Otras fuerzas políticas, sindicatos y asociaciones, pueden unirse con sus propios lemas y demandas. Imaginen lo que podría hacer un verdadero partido para ayudar a coordinar la resistencia colectiva (discusiones, ayuda mutua y solidaridad, carteles, folletos, movilizaciones, apoyo a los trabajadores bajo presión de su dirección, a los sancionados y con derecho a retirarse de su trabajo).

Lo que ha obstaculizado las luchas de los trabajadores y de la juventud en los últimos años no es la falta de voluntad de lucha, sino la ausencia de un programa político de lucha contra los capitalistas y sus gobiernos, apoyado por miles de trabajadores, jóvenes y sindicalistas unidos. Hoy, con la crisis mundial de Covid-19, es evidente que no se pueden conciliar los intereses de la mayoría de la población y los intereses privados de los capitalistas.
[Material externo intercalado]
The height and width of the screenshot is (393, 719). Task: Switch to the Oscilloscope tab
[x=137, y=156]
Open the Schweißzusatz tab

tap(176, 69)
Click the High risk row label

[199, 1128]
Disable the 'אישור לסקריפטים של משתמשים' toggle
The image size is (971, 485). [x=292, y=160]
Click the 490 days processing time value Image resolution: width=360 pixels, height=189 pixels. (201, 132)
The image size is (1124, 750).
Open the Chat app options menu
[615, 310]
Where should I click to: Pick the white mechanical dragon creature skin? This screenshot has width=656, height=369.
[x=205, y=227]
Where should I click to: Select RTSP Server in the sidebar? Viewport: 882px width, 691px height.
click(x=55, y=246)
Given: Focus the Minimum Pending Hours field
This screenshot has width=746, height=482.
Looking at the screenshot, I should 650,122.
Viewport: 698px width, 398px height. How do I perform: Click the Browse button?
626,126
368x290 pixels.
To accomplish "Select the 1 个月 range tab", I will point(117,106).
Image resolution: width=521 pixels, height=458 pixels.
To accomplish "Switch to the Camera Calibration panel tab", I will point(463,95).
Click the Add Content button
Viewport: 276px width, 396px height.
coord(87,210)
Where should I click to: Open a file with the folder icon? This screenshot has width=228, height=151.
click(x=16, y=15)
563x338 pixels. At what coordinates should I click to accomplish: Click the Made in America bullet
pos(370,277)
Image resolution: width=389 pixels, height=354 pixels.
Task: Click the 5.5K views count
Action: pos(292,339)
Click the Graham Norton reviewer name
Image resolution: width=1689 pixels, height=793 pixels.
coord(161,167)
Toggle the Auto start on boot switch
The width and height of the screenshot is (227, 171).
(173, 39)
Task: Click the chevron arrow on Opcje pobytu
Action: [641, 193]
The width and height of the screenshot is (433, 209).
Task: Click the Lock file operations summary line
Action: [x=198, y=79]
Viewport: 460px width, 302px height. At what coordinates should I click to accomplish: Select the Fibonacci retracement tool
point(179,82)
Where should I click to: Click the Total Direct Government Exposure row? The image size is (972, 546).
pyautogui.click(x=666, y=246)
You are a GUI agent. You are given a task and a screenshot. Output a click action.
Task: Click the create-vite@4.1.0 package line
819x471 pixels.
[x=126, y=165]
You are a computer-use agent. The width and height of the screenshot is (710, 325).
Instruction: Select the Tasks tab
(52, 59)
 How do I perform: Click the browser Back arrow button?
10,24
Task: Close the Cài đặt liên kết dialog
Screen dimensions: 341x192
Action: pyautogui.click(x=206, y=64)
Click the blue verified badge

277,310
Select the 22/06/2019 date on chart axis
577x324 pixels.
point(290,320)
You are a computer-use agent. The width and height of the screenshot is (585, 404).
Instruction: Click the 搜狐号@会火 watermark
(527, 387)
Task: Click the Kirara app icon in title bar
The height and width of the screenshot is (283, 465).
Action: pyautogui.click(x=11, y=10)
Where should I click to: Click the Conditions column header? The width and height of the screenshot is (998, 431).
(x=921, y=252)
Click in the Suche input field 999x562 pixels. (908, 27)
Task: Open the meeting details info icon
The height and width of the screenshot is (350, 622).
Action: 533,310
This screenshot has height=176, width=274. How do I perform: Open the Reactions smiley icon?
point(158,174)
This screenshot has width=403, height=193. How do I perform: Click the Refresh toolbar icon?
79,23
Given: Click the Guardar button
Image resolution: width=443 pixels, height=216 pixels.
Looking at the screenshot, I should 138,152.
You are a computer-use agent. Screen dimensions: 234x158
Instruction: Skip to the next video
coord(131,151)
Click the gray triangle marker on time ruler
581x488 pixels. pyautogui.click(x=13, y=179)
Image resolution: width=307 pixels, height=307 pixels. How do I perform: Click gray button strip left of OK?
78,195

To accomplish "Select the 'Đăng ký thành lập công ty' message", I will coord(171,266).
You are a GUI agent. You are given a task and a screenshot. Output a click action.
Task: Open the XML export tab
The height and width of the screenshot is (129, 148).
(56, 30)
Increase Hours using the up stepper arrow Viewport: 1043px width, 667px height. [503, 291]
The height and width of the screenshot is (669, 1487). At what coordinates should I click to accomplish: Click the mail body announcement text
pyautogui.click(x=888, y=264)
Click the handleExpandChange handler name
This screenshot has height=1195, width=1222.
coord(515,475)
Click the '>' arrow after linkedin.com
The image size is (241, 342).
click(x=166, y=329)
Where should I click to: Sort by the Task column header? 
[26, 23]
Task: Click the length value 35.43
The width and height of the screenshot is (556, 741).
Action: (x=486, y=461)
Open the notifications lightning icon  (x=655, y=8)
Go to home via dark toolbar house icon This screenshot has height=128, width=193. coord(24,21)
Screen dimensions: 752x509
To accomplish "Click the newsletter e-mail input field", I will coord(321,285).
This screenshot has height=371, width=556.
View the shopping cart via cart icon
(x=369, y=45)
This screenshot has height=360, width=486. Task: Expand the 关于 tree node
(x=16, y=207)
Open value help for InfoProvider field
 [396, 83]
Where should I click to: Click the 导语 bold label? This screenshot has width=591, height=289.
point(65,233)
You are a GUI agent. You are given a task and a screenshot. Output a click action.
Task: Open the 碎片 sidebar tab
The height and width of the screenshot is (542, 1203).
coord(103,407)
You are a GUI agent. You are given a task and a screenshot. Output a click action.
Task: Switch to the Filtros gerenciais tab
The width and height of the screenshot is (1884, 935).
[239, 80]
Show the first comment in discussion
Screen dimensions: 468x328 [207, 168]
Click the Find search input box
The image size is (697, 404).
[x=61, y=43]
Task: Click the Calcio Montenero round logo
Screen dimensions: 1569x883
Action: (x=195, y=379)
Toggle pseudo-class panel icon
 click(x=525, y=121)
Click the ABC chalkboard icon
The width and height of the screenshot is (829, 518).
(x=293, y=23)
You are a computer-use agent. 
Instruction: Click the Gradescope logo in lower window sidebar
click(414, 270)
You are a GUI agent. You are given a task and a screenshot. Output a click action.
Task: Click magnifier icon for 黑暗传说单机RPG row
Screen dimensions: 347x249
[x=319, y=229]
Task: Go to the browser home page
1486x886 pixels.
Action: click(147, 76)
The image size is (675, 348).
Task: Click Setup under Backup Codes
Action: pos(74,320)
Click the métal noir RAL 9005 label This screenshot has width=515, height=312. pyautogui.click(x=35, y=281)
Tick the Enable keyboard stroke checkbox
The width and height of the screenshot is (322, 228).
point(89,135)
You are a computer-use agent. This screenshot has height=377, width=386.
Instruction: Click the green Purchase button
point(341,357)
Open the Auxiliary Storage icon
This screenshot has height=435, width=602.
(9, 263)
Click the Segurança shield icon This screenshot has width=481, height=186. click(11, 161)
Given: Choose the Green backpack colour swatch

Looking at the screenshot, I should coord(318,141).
La defensa de un verdadero servicio de salud pública requiere, además de la exigencia inmediata de medios e inversiones suficientes, luchar por la expropiación y la nacionalización de las clínicas y laboratorios privados, y la creación de un monopolio público sobre los servicios y la prestación de la salud.

Nuevo partido obrero de masas

En la situación actual, un nuevo partido de trabajadores podría ayudar a los trabajadores a organizarse con sus sindicatos en los lugares de trabajo. Por un lado, esto detendría la producción innecesaria y protegería a los trabajadores; y, por otro lado, reorganizaría la producción de todos los bienes necesarios (máscaras, test diagnósticos, equipo médico y alimentos).

Para apoyar y ayudar a las personas más débiles de la sociedad -los sin techo, los inmigrantes y los trabajadores pobres- un partido obrero de masas podría exigir la requisición de los tres millones de viviendas vacías que hay en Francia, y proporcionar los medios políticos para discutir y organizarlo.

Sólo un partido político de masas, que organice a todos los que quieran resistir y luchar contra el capitalismo, será capaz de proporcionar una dirección. Un partido de los trabajadores y de la juventud nos permitiría organizarnos para las luchas y ofrecer un marco democrático para discutir y elaborar un programa que defienda nuestros intereses frente a los de los capitalistas.

Los trabajadores y los jóvenes deben tener su propia voz. Un programa de acción y de lucha, de reivindicaciones, un programa político que nos permita ser más fuertes y estar unidos para luchar. Esto fue lo que faltó en la lucha contra la reforma de las pensiones, entre diciembre del año pasado y febrero de 2020, para poder frustrar los planes de Macron y de la gran patronal.

En Francia, como en otros lugares, el capitalismo se ha mostrado incapaz de gestionar la crisis del covid 19 en interés de los trabajadores, la juventud y los pobres; como ya ha demostrado en anteriores crisis sanitarias, medioambientales y económicas.

¡Es hora de deshacerse del virus capitalista! Tenemos que organizarnos para construir una sociedad basada en las necesidades de todos, una sociedad libre de explotación y la regla del beneficio para una minoría de parásitos. Necesitamos construir una sociedad organizada de acuerdo a líneas socialistas con control y gestión democrática en todos los niveles de la economía.